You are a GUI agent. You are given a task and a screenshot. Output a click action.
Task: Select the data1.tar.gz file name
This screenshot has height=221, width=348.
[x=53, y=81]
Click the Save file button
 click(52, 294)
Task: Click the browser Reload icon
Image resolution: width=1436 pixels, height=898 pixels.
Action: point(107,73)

...

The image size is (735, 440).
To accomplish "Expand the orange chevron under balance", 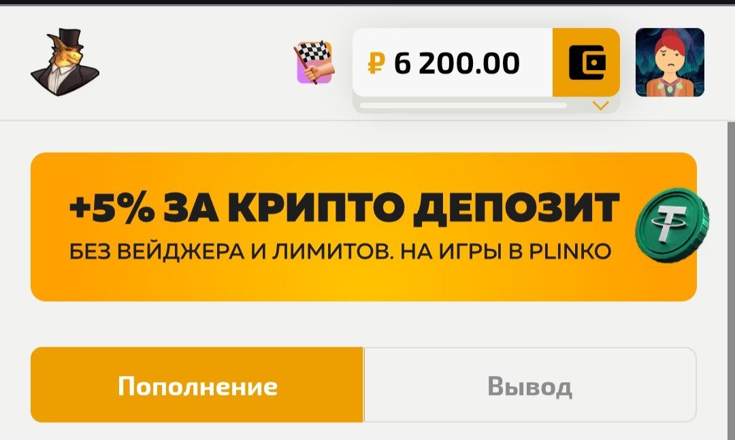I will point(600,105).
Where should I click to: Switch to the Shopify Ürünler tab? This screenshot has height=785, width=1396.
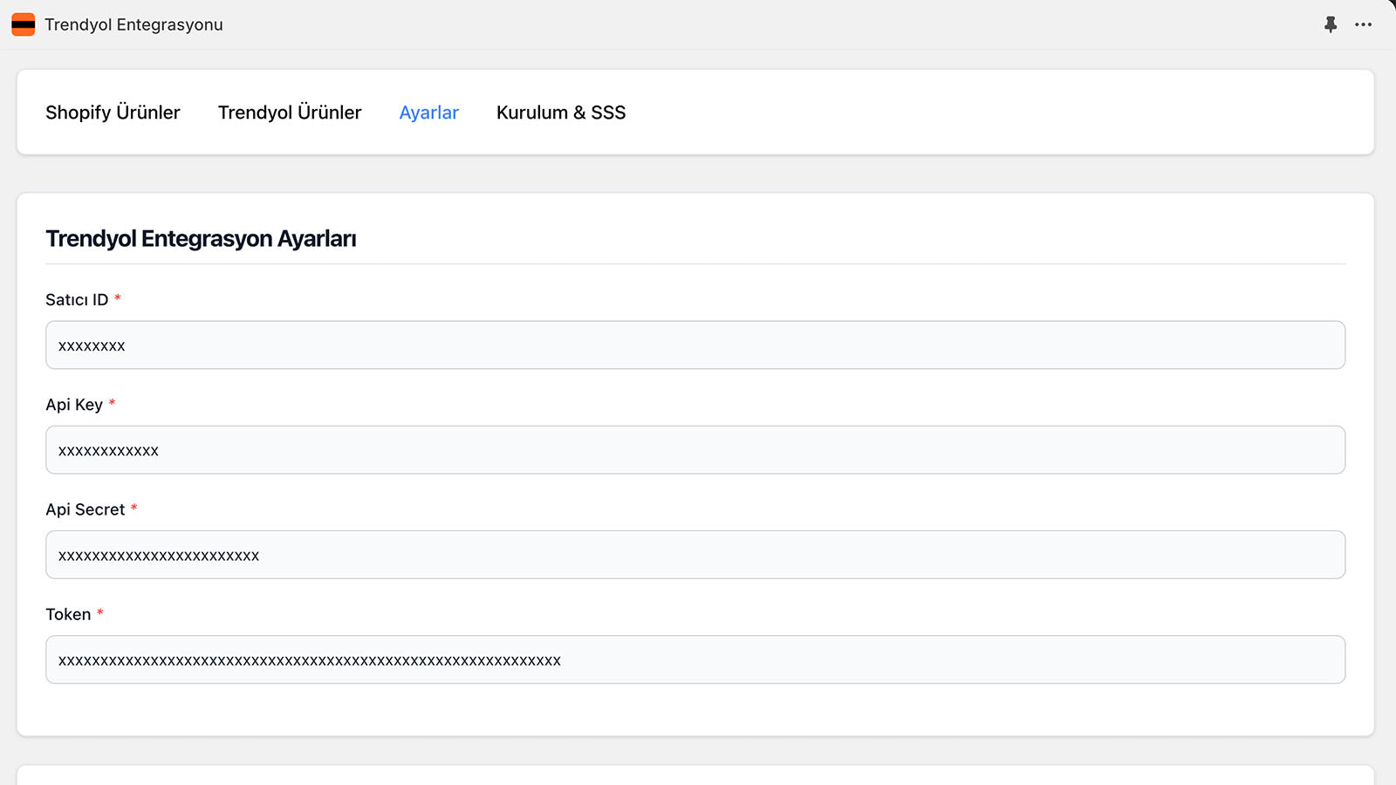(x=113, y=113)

...

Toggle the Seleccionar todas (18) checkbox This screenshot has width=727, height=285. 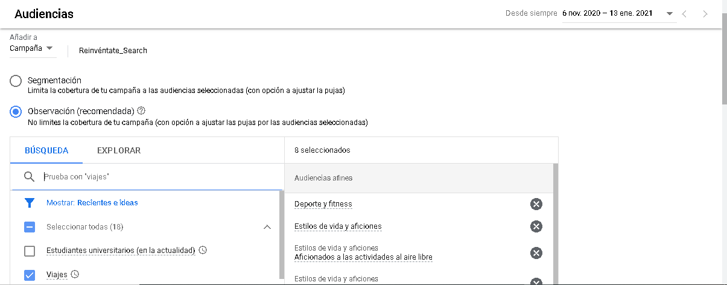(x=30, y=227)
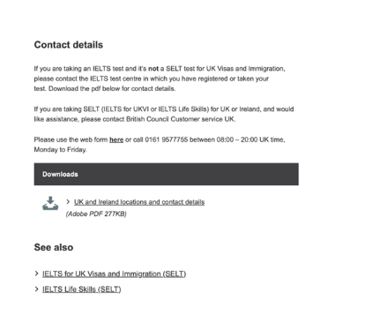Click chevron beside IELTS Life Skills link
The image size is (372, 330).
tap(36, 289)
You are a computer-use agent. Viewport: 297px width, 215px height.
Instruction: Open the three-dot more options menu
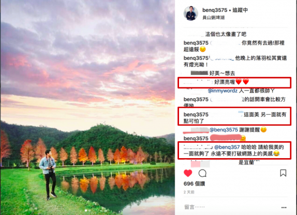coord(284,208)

- [Written task]
Copy the entries from the line with "Task: Click the browser Reload icon" up to and including the line with "Action: point(107,73)", keeping every character the same.

- [Right answer]
Task: Click the browser Reload icon
Image resolution: width=1436 pixels, height=898 pixels.
Action: point(107,73)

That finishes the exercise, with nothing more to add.